Installing on OpenShift

KubeAtlas runs on OpenShift the same way it runs on any Kubernetes distribution — the chart is unchanged. What you get for free on OpenShift:

• The OpenShift detector at startup notices route.openshift.io and auto-loads the embedded openshift rule pack (Route, DeploymentConfig, BuildConfig, ImageStream, SecurityContextConstraints).
• The chart's RBAC stays read-only, so it does not need any special cluster-admin elevation beyond what the install action already grants.

This page covers the two cases users actually hit: CRC (OpenShift Local on a laptop, used for development and CI) and a real OCP 4.x cluster.

OpenShift Local (CRC)

CRC ships a single-node OpenShift cluster. It needs a Red Hat pull-secret from console.redhat.com/openshift/install/pull-secret.

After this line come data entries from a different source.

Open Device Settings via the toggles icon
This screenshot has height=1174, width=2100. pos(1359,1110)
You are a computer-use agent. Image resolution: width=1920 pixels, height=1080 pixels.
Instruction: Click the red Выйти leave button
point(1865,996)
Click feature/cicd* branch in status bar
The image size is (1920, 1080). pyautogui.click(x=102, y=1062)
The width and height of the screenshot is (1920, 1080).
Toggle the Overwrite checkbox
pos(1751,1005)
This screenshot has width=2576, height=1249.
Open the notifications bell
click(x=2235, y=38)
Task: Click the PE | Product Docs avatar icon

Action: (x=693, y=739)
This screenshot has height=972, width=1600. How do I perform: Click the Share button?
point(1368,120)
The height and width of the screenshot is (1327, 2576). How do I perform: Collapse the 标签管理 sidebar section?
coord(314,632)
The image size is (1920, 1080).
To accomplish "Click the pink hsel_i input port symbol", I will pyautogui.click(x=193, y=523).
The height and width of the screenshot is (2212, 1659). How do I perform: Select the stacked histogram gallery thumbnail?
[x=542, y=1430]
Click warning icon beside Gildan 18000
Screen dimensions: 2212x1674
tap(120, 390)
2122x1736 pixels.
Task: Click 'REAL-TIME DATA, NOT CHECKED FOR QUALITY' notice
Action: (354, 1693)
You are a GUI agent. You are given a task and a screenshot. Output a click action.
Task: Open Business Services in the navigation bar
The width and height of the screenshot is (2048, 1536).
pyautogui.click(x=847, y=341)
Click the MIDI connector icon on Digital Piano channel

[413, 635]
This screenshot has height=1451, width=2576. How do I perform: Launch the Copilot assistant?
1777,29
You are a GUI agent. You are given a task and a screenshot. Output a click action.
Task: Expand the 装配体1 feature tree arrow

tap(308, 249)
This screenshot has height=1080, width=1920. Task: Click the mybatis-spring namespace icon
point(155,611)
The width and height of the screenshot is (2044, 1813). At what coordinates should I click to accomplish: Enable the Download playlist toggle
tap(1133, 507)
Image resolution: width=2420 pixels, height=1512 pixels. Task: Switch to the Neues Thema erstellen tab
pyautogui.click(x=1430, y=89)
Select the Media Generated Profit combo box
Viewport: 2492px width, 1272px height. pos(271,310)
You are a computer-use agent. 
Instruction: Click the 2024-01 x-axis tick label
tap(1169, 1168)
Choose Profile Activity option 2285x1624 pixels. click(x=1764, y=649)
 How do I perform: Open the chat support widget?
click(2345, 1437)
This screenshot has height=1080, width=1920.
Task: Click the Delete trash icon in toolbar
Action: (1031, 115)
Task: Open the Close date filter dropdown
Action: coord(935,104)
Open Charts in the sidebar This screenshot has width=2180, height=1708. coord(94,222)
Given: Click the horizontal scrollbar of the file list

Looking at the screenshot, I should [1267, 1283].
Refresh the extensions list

1. Install CRC (≥ 2.40 — the pull-secret handling changed in 2.40 and we don't validate older versions):

   # macOS
   brew install crc
   # Linux
   curl -fL https://developers.redhat.com/content-gateway/file/pub/openshift-v4/clients/crc/latest/crc-linux-amd64.tar.xz | tar -xJ
   sudo install crc-linux-*/crc /usr/local/bin/

2. Configure and start:

   crc config set pull-secret-file ~/Downloads/pull-secret.txt
   crc config set memory 12288
   crc config set cpus 6
   crc config set disk-size 50
   crc start
   eval "$(crc oc-env)"

3. Install KubeAtlas:

   helm install kubeatlas oci://ghcr.io/lithastra/charts/kubeatlas \
     --version 1.0.0 \
     --namespace kubeatlas --create-namespace \
     --set persistence.enabled=true \
     --set persistence.embedded.enabled=true \
     --set persistence.embedded.storageSize=4Gi \
     --set rulePacks.openshift=auto

   rulePacks.openshift=auto is the default. The detector will fire at startup and emit a log line you can grep for:

   oc logs -n kubeatlas deploy/kubeatlas | grep 'OpenShift API group detected'

4. Smoke-test:

   Apply any Route in any namespace, wait ~30 seconds, then walk its outgoing edges:

   oc port-forward -n kubeatlas deploy/kubeatlas 8080:8080 &
   curl -s "http://127.0.0.1:8080/api/v1/resources/<ns>/Route/<name>/outgoing" | jq .

   The response includes a ROUTES_TO edge to the backing Service — that's the openshift rule pack at work.

Production OCP 4.x

The chart's securityContext already targets the restricted-v2 SCC, which is the OpenShift 4.11+ default for non-privileged workloads. The chart does not request any anyuid-class SCC binding; install in any namespace where the default project SCC permits the restricted pod-spec the chart emits.

The single OpenShift-specific knob worth surfacing for OCP is image sourcing. If your cluster pulls from a mirror, override image.repository to that mirror's path:

helm install kubeatlas oci://ghcr.io/lithastra/charts/kubeatlas \
  --version 1.0.0 \
  --namespace kubeatlas --create-namespace \
  --set image.repository=registry.example.com/mirror/lithastra/kubeatlas \
  --set image.tag=v1.0.0

If you intend to expose the UI via an OCP Route, the chart does not manage Routes itself (it is platform-neutral). Create one post-install:

apiVersion: route.openshift.io/v1
kind: Route
metadata:
  name: kubeatlas
  namespace: kubeatlas
spec:
  to: { kind: Service, name: kubeatlas }
  port: { targetPort: 8080 }
  tls: { termination: edge }

CI integration

The repo ships a .github/workflows/e2e-openshift-local.yml workflow that runs the same install + verification flow against a fresh CRC cluster every Monday at 04:00 UTC. It is also reachable via workflow_dispatch and on tag pushes. It needs a CRC_PULL_SECRET repo secret; without it the job short-circuits with a notice. Failed scheduled runs auto-open or update an issue labelled ci, openshift.

Troubleshooting

The pack failed to load:

• The detector decides per-startup. If you installed before the cluster exposed route.openshift.io (rare, but possible during cluster bootstrap), restart the kubeatlas Pod with oc rollout restart deploy/kubeatlas -n kubeatlas.
• To force-load the pack regardless of what discovery says, set --set rulePacks.openshift=true. To never load it (e.g. you ship a fork via rulePacks.extras), set false.

ROUTES_TO never appears:

• kubectl logs deploy/kubeatlas | grep rego — modules loaded?
• curl /metrics | grep kubeatlas_rego_modules_loaded — non-zero?
• The rule pack expects spec.to.kind == "Service". Routes that point at non-Service backends (rare) won't yield an edge.